→ Exercise:
Reproduce the data below verbatim from the line containing "This screenshot has height=426, width=649." through its final line, and produce nothing more.

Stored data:
· · · · ·

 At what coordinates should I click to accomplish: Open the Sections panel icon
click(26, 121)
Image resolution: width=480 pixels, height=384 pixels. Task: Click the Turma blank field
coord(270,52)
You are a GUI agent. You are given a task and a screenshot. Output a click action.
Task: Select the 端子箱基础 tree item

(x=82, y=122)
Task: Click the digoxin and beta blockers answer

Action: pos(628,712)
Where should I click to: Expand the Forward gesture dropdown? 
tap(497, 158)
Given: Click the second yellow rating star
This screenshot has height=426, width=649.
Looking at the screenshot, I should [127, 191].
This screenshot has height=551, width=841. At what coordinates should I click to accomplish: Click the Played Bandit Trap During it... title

· · · · ·

→ Task solution:
This screenshot has height=426, width=649.
Looking at the screenshot, I should [127, 191].
This screenshot has height=551, width=841. At what coordinates should I click to accomplish: Click the Played Bandit Trap During it... title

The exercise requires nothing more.